Lots of work on the apparatus conversion. I've included MH's character code into the XSLT, which seems to be working well. Most of the plays are being handled well. One small issue is that all of the other annotations from the XWiki docs are being included as well, but those have already been converted to be inline on the documents. One solution would be to create a list of all the documents that don't need to be brought over.

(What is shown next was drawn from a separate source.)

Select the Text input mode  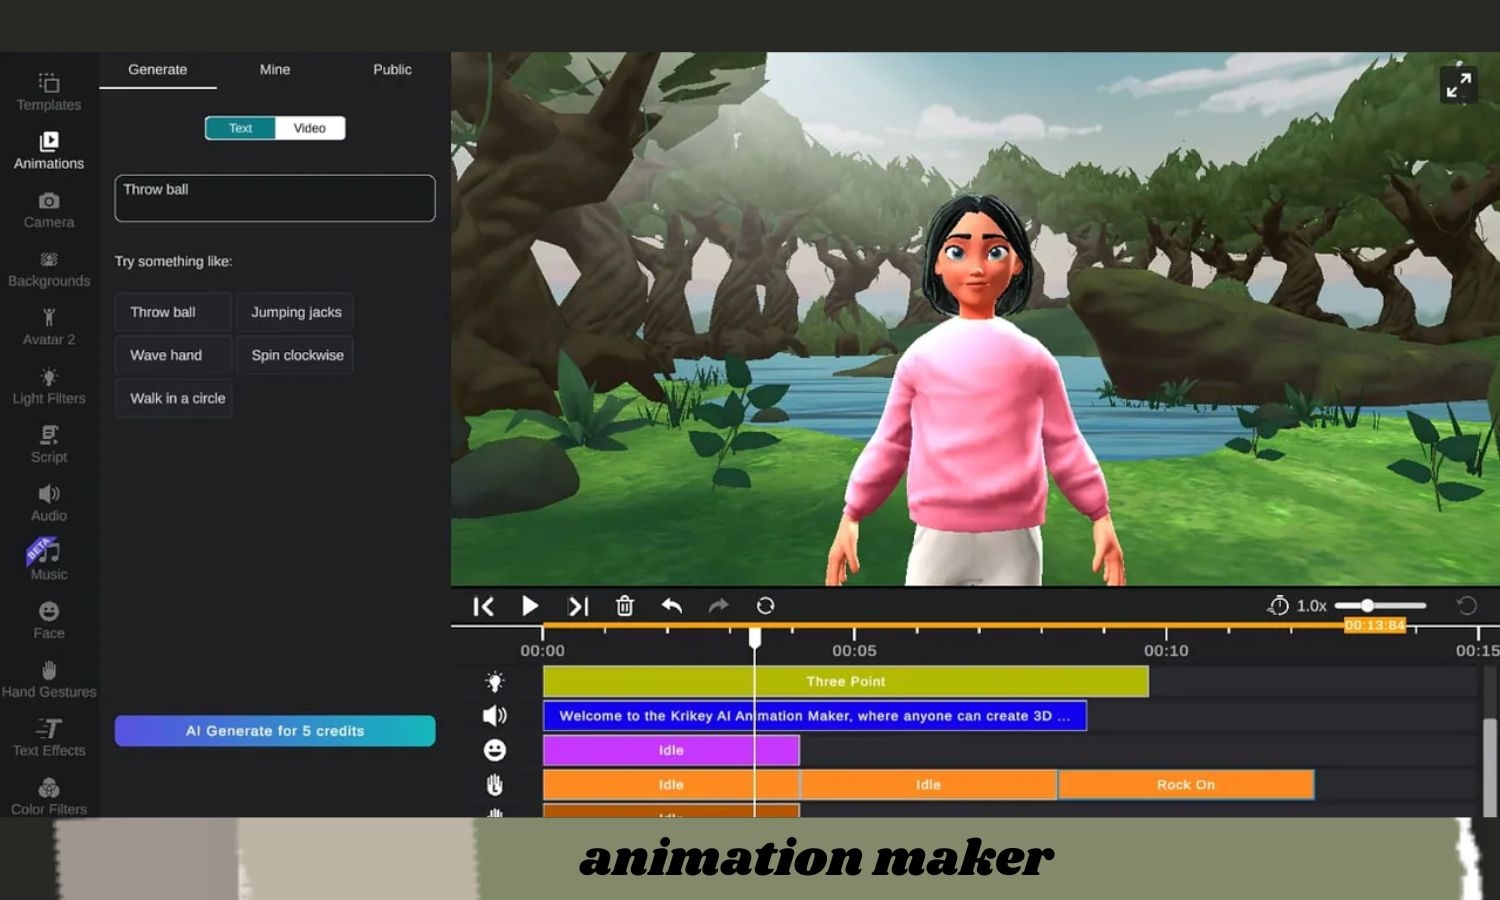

Also began refactoring the process for attaching the standoff annotations to the texts. It's complicated business, since there's a lot of attempting to find the right documents to attach the annotations to. Currently, the process runs like so:
- Create a list of documents and their associated annotations
- Then iterate through that list
- Tokenize the base text and add ids to each character
- Attempt to match the apparatus files to the base text using character ids
- Then, add anchors in the base text where the apparatus ought to attach
- Finally, untokenize the text and just leave the anchors
A better and more flexible process might be to fork on type of text using the ISE document types. If the document is a primary source, then tokenize; otherwise, leave it. Then, for any apparatus documents, see which document it is attempting to match (encoded in its relatedItem in the header) and then look for the tokenized version. It will take longer in the long run, but it is simpler than nested for-each lists in ANT.
Regardless, the match_lemma module was (as MH rightly noticed) complicated and difficult to debug. I've refactored it now into multiple functions and added a "verbose" switch for very detailed bug reports. There's still lots of fine-tuned error checking and documenting to be done, but it makes more sense than it did before.